アフリカ開発会議(TICAD)
TICAD VI開会に当たって・安倍晋三日本国総理大臣基調演説
(2016年8月27日(土曜日))
(ケニア・ナイロビ,ケニヤッタ国際会議場)


皆さま,こんにちは。
ついにTICADが,アフリカにやってまいりました!!! お約束を,果たしました!!!
発足23年。TICADは,いまアフリカの土を踏みました。日本と,アフリカ諸国の関係に,新たな幕開けです。
アフリカの随所にいま,「クウォンタム・リープ」が起きている。私は,その思いを新たにいたします。
例えばすべての資金決済を,携帯電話が可能にするサービス。「フィンテック」の先端をいくものです。
アフリカ各国で広まるIDカード。もっていれば,社会保障給付を直接受け取れます。
アフリカはいま,旧来技術を飛び越え,最先端の質を目指している。ですから当然でしょう。面白い,関わりたいと思う日本の若者が,最近増えてきました。
例えば,「アフリカ・スキャン」。
青年海外協力隊員(JOCV)としてセネガルで働いた日本人女性,ハーバード大学でMBAを取った日本人男性,そしてケニアで育った男性。若者たちが出会い,ナイロビで作った会社です。
「ブルー・スプーン・キオスク」という,彼らの小売店に行くと,買い物ついでに,タダで血圧を測ってくれます。サービスのイノベーションです。
澤田霞(さわだ・かすみ)さん,おいででしたらお立ちください。
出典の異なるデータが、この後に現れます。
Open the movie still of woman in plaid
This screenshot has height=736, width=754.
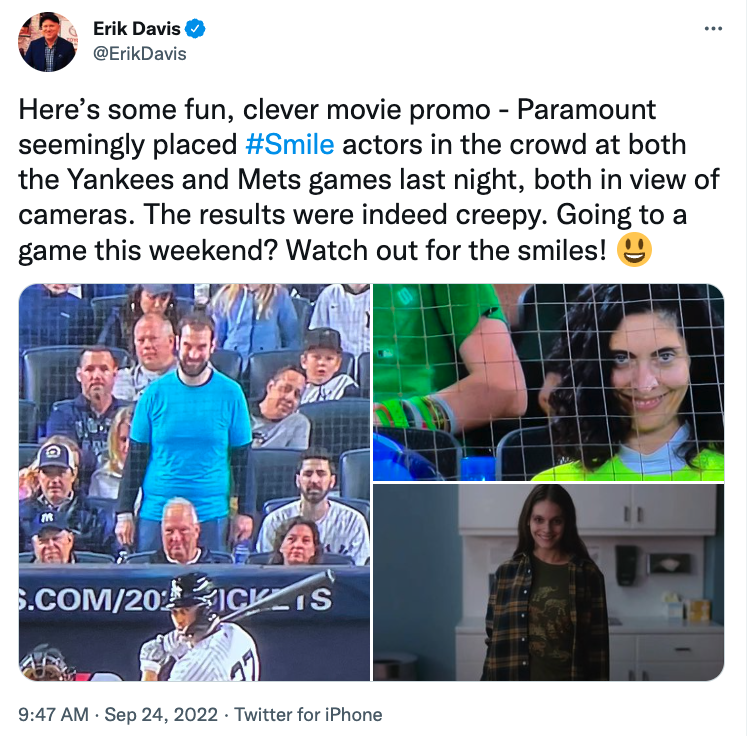[548, 582]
元JOCV,いまアフリカ・スキャンを切り回す,若い日本の起業家をご覧ください!!!
大陸は,多くの協力隊員を鍛えてくれた。同じ大陸はいま,彼女のような,日本の若い起業家が,夢を追う場となりました。
ありがとうございます,澤田さん,どうぞお座りください。
そして皆さまはいま,2063年にはこんな国,大陸になっていたいと念じ,目標めがけて走っています。
構想の遠大さにおいて,アジェンダ2063に匹敵するものを知りません。
ところがこの巨大な大陸に,国連安保理の常任理事国がありません。アジェンダ2063は,2023年までに,これを正すと謳いました。全幅の支持を,私からお受け取りください。
国際社会に,自分たちの主張をより反映するよう求める当然の権利が,皆さまにはあります。2023年までに,アフリカは,常任理事国を送り出しているべきです。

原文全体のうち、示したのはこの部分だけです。